Truly effective treatments should be self-funding or even lead to a fall in healthcare costs. If lives are saved and people are put back to work, or become more efficient at work, then national economies will perform better and wealth will increase. But not only are healthcare costs increasing exponentially, morbidity and mortality from treatment is increasing so that treatment induced death is heading toward being, may even be, the normative way of dying.
None of this should be happening if our treatments are effective. RCTs, as used by companies, may be efficacious to get drugs on the market but for the most part they aren’t effective in leading to better health.
Conversations in the speakeasy
The irrationality of what has happened can be brought out by comparing antidepressants with alcohol. In the case of imipramine, a much more potent antidepressant than Prozac, Lasagna who ran the first RCT on imipramine recognized that it was difficult to even prove efficacy in an RCT.
In the case of the later SSRIs, there is distinct psychotropic “effect” – they emotionally numb. SSRIs “work” in the sense that alcohol “works”. Using the same testing approach that brought SSRIs to market that supposedly demonstrates their effectiveness we could bring alcohol to market as an antidepressant or anxiolytic if it could be patented so that it was worth our while. All it takes is a result in two of ten short 6-week trials, in which it would have almost certainly produce a “benefit” on the right rating scales and with fewer serious side effects than SSRIs – there would not be a doubling of suicidal acts, with up to 5% of patients having suicidal ideation as there is with SSRIs (see Shadow Dance).
Because everyone knows what alcohol does, they can see that such a demonstration for alcohol is not a demonstration of effectiveness, but they seem unable to see that this is also the case for SSRIs, for every other psychotropic drug, and for a majority of drugs in medicine.
If we were to try and bring alcohol on the market, we would do so on the basis of its effect on a structure or function of the body rather than for supposed effectiveness. What would the world have looked like if the same had been done for the SSRIs?
At the end of his career, Lasagna mused “The days when a drug company [developing a drug] would go to skilled and sophisticated psychiatrists [like Fritz Freyhan] and give them a supply of a new drug and ask them to try it on some different patients seem gone forever. Is this a cause for celebration or depression?”
Before an effectiveness criterion was brought in, under the 1938 Act, several classes of antibiotics, diuretics, antihistamines, hypoglycemics, anticonvulsants, steroids, antihypertensives, major tranquilizers (antipsychotics), minor tranquilizers, analgesics, antidepressants, stimulants, oral contraceptives, the first chemotherapies for cancer and a range of other highly effective or efficacious treatments were brought to the market, all without the help of controlled trials.

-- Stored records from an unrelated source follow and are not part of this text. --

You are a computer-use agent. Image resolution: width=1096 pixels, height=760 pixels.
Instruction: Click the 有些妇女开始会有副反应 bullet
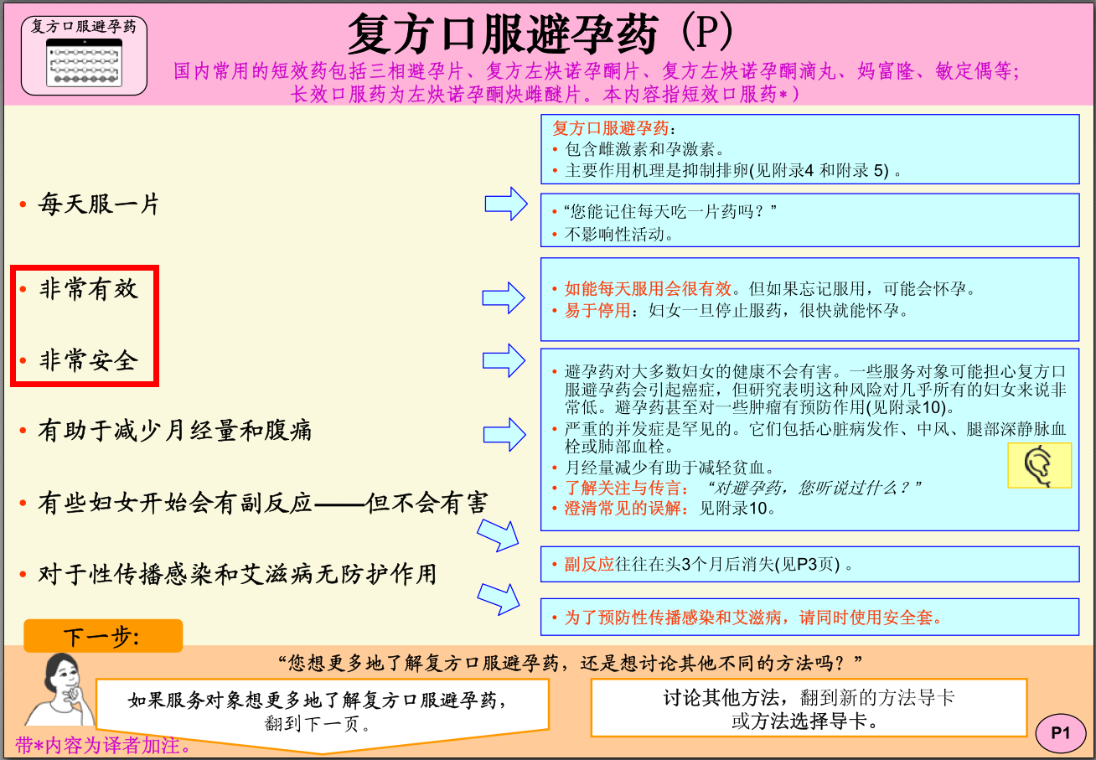(x=262, y=503)
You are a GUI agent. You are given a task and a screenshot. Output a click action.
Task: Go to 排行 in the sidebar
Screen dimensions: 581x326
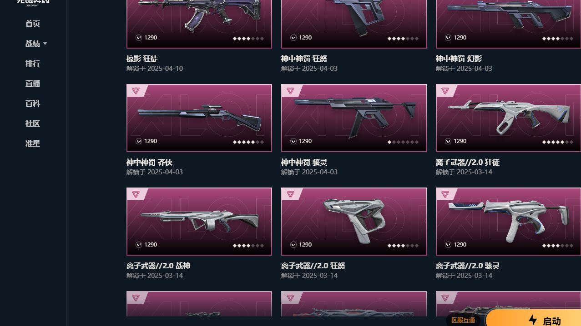click(33, 64)
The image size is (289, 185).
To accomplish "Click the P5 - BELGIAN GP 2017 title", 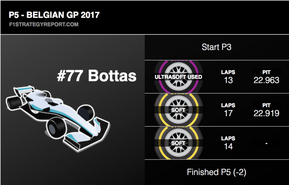I will coord(54,15).
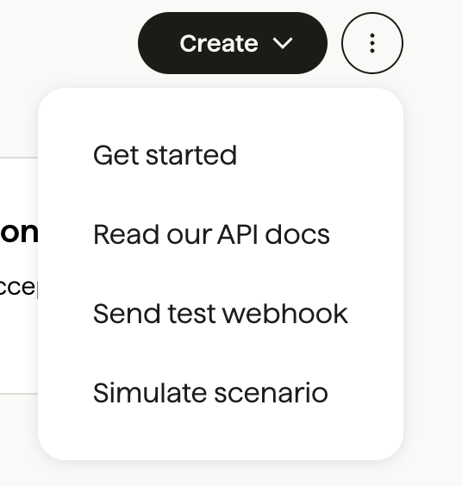Click the word Create in dark pill
This screenshot has height=486, width=462.
point(219,43)
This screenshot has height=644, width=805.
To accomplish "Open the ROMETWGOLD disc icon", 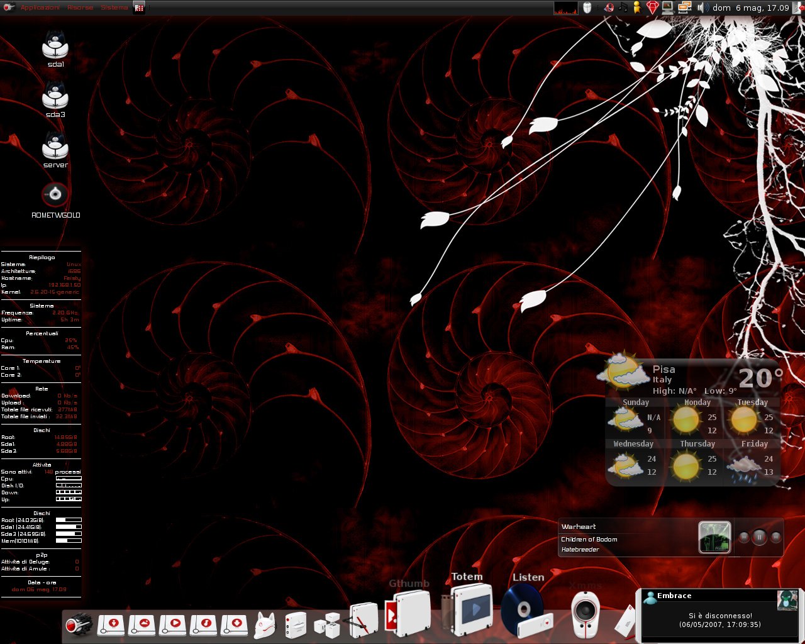I will click(x=55, y=195).
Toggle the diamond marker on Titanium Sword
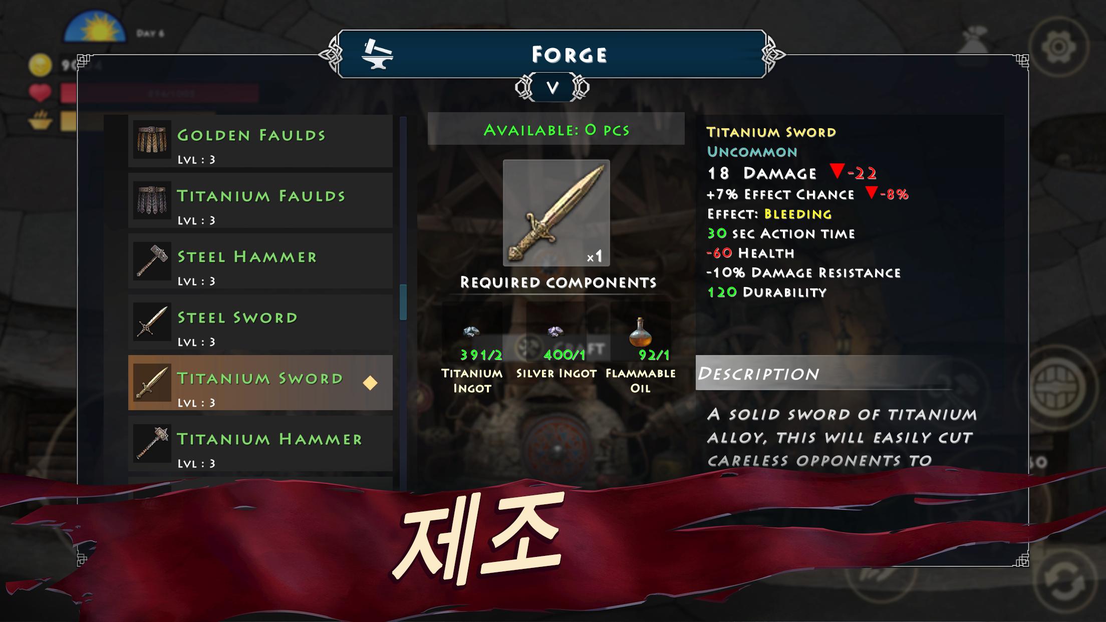This screenshot has width=1106, height=622. [x=370, y=383]
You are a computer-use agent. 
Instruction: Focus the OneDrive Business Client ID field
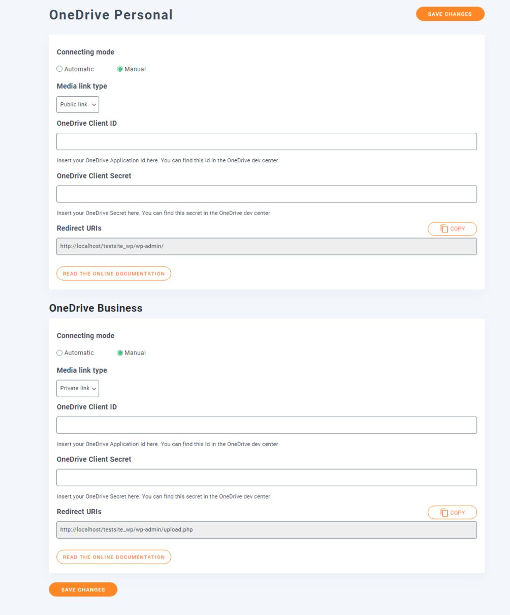[267, 425]
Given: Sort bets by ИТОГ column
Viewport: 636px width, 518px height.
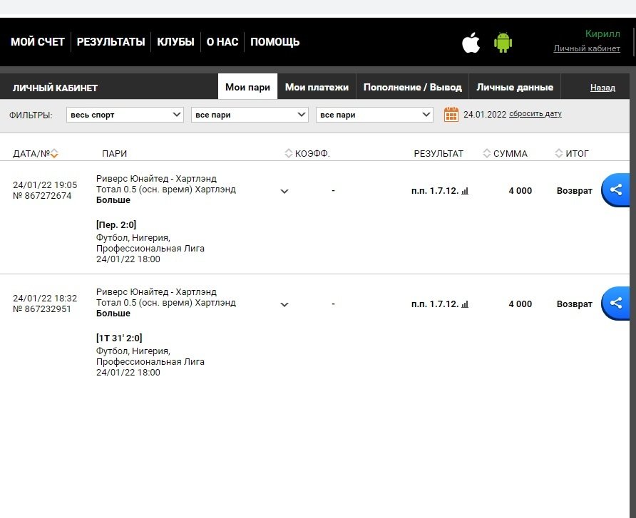Looking at the screenshot, I should point(560,153).
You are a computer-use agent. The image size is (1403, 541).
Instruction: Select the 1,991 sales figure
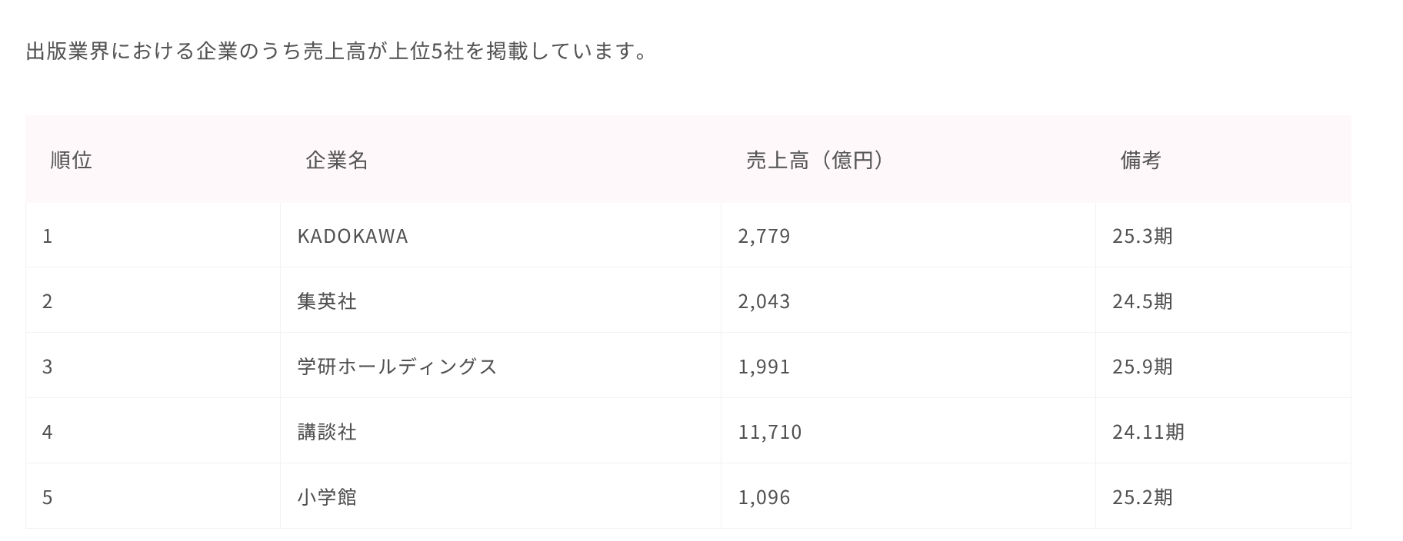(764, 367)
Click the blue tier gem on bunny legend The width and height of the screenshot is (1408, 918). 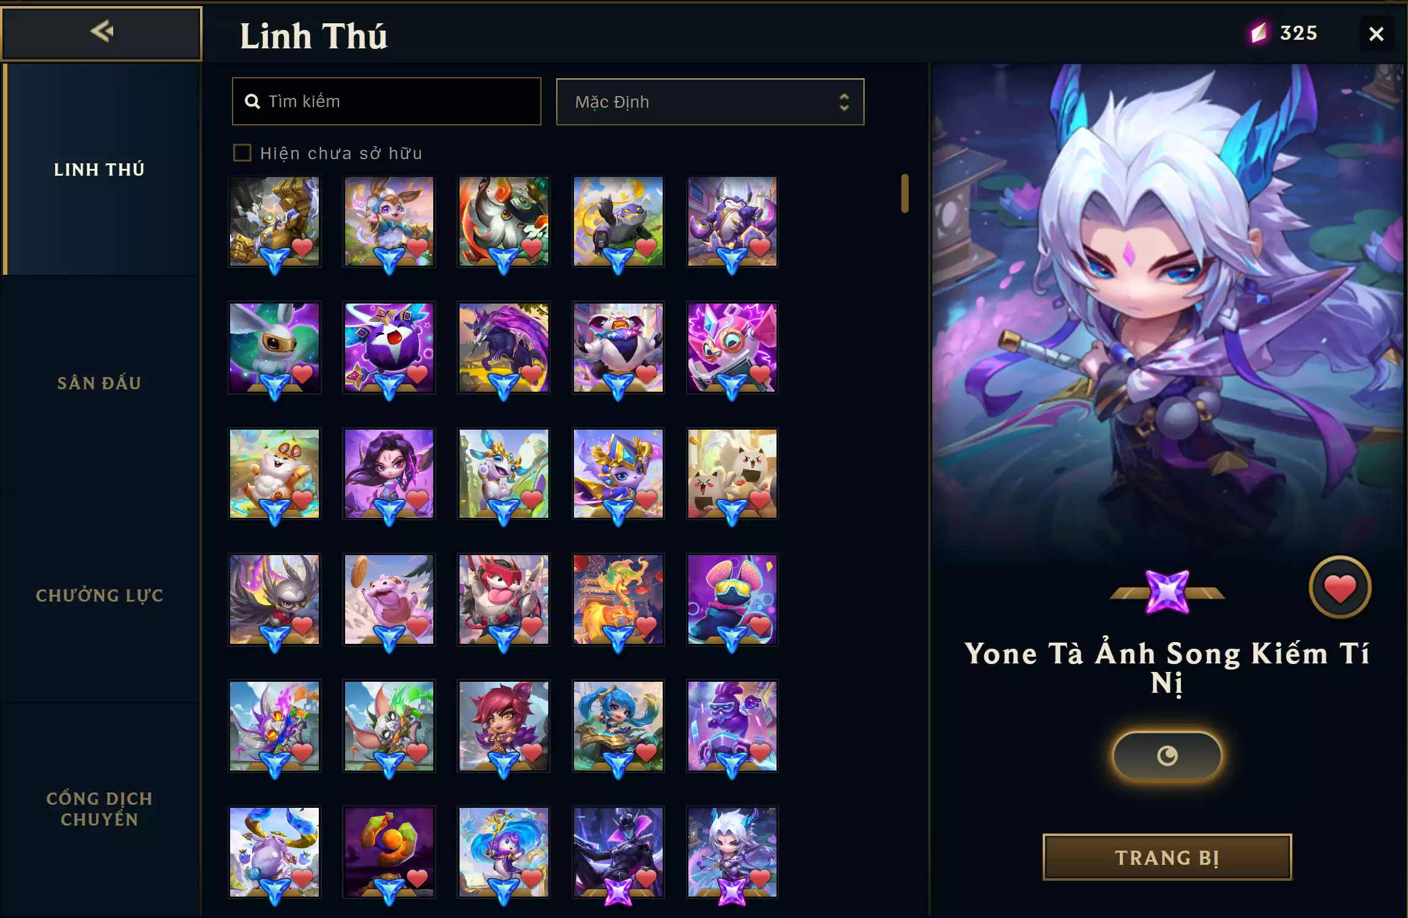(389, 261)
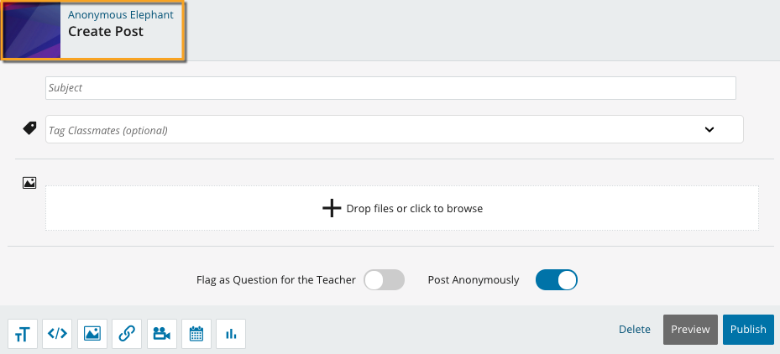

Since 1962, it is doubtful if as many effective medications have been brought on the market. It is likely that more relatively ineffective but highly dangerous drugs have been marketed since 62 than before 62. This is an almost completely predictable consequence of what we have done.
(See Empire of Humbug: Not so Bad Pharma. “Andrew Witty” will also offer a view on what the right wording of Drug regulations should be in Witty A: Report to President).